A tibble (data frame) with a row for each match containing the following variables:

data_id

the row number in data corresponding to the given match

icpsr

the ICPSR ID associated with the matched member

bioname

the ICSPR-assigned name of the matched member

speaker

the original value used to find matches after processing

congress

the congress associated with the matched member

chamber

the chamber associated with the matched member

state_abbrev

the state (abbreviated) associated with the matched member

district_code

the district code associated with the matched member

In addition, all other variable in data, including that named in col_name, will be included in the output.

Details

extractMemberName() processes the variable named in col_name containing the text from which congress members' names are to be extracted. First, it passes the variable to fix_typos() to apply some heuristic processing, and, if typos is supplied, it fixes any found typos. Finally, it performs a regular expressions lookup to match congress members listed in members to the text. For each member in members, a regular expression match is performed to determine whether the text in the given row contains that member. This is done one congress at a time.
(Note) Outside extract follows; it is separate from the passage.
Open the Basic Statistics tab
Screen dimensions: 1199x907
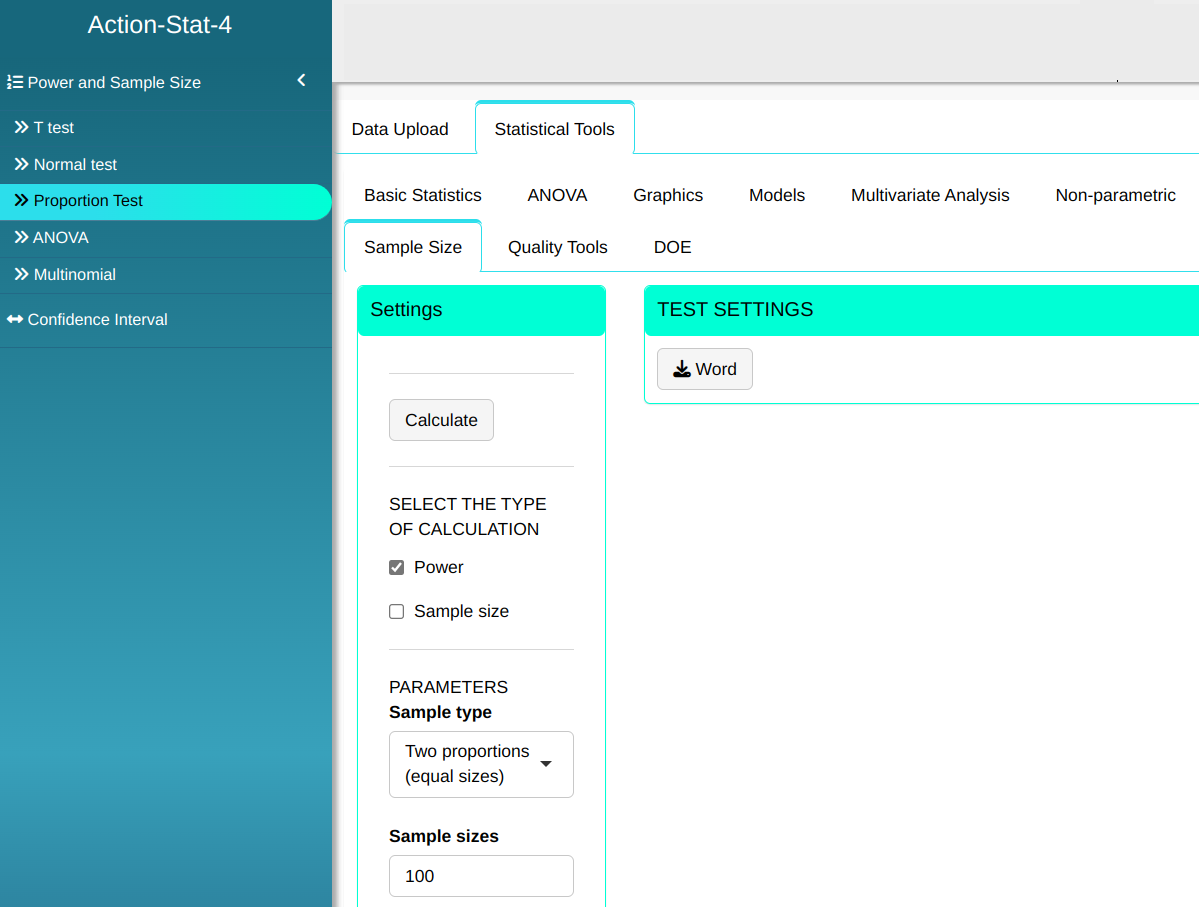click(422, 195)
When chamber or state are specified, the lookup for each member is restricted to the chamber or state of the member in members, respectively, which can increase speed and avoid duplicates (e.g., members of a given congress who appear in more than one chamber). These arguments are optional; when not supplied, only the variable named in col_name and congress are used to identify members. It is possible for a single row in data to contain multiple members belonging to different states or chambers. In these cases, chambers or state can be set to NA for those rows to avoid using them in their lookup.